現在湾岸道路や京葉線が通っている一帯が、かつて海面だったことなどすでに織込み済み
だったが、実際に「新浜」と呼ばれていた38年前の広大な三角州の映像を見たのは初めて
だった。ナレーションにもあったとおり、"豊葦原の瑞穂の国"という呼び名はこういう光景から
生まれたのだろうと感じられた。
しかし、高度成長期の紆余曲折を経た後に、現在では宮内庁御鴨場周辺と首都高千鳥町
ランプ付近との間の緩衝地帯として遺されているに過ぎない。
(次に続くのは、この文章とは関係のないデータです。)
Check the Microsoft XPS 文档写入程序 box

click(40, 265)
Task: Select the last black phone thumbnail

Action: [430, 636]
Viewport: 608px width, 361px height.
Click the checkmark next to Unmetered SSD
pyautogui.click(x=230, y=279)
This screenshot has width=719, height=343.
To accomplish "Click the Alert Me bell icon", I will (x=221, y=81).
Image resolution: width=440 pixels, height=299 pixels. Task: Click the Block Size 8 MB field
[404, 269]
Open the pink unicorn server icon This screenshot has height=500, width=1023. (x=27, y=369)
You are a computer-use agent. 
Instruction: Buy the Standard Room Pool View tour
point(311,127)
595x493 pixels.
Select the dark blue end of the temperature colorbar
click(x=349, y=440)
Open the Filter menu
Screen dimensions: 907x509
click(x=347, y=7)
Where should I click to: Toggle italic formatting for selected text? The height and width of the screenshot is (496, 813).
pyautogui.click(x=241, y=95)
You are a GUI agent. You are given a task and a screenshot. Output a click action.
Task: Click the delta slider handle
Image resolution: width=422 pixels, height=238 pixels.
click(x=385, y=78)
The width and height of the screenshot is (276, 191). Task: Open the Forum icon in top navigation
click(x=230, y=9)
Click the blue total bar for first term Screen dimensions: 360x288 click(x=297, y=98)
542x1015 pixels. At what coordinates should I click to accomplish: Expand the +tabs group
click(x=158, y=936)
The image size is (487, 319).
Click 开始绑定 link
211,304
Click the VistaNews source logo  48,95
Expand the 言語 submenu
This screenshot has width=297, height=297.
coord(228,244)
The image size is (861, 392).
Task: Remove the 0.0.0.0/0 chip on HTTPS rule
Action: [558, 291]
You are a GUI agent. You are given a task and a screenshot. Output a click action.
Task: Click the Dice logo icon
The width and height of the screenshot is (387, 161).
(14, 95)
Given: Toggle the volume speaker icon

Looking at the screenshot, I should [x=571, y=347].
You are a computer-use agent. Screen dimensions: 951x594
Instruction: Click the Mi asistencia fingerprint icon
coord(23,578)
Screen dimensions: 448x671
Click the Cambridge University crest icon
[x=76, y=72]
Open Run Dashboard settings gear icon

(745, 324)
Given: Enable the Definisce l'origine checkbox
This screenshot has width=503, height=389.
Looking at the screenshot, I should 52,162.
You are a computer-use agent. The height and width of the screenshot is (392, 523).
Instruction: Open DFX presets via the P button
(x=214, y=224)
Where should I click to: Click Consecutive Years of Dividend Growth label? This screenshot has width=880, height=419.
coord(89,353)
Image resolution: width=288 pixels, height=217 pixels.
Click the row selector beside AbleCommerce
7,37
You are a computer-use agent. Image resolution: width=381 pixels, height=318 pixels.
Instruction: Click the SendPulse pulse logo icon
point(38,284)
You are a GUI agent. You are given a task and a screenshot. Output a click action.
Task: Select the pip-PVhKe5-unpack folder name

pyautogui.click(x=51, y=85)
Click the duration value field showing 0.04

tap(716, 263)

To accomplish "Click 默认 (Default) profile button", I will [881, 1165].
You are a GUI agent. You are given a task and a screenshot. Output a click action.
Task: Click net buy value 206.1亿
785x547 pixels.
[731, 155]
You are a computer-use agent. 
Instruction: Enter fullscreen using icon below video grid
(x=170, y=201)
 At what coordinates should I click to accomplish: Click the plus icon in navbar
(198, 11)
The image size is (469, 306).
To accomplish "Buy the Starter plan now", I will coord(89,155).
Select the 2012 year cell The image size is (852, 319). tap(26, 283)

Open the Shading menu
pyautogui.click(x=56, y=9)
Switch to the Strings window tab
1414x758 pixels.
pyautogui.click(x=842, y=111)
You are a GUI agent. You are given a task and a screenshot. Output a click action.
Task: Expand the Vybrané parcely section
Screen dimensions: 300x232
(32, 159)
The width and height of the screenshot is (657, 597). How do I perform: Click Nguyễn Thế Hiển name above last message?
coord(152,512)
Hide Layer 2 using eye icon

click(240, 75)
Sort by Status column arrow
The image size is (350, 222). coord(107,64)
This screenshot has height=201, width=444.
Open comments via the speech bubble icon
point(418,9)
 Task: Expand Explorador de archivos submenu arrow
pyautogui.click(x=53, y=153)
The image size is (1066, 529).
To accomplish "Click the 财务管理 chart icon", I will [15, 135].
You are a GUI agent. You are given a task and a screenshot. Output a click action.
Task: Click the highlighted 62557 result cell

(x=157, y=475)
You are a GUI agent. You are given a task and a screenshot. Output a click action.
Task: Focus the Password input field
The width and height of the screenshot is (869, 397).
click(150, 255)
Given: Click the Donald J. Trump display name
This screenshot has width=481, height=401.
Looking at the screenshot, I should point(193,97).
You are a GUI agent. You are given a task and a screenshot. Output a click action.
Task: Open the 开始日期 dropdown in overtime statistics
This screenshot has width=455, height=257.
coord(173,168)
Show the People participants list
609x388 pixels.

谷津干潟と似たような現状だ。
そのことを僕は嘆いているのではない。
高度成長期まで農業や漁業で生計を立てていたにも関わらず、それを放棄せざるを得なく
なり、埋め立てやその後に続く開発に望みを繋ぐことにハラを決めた人たちの業腹な思い
が、番組冒頭に大写しになる「野鳥を葬れ」というペンキの落書きだった。
一方、野鳥保護の観点から埋め立てに反対する人たちの活動も描かれる。双方の葛藤を
浮き上がらせ、結論は下せないまま番組は終わる。
そして38年後、当時の女子大生が、現代においても(傍目には)同じようなスタンスで、
現状に対する"プロテスト"を続けている姿が描かれる。
野鳥保護・環境保護のスタンスに立つことは比較的容易いが、時代に飲み込まれ生計
の立て直しを迫られた人たちの視点からものごとを見るのは、なかなかに難しいと思う。
今回、そのことがちょっとだけ分かった気がした。
何はともあれ紆余曲折を経て、干潟は残った。散歩に出かけることも多いが、専ら寒冷な
季節の習慣であり、夏場は"臭気"を嫌って足が遠のいてきた。
汚水の流入がなくなって雨水を除いた淡水の供給が絶たれ、海水の塩分濃度が上がった
ことにより発生しやすくなったアオサの発する臭いなのだそうだ。
「6月10日"谷津干潟の日"」の催しを報じるCATVで、きょう知った。
流れない水を腐らせないために汗を流している人もいる。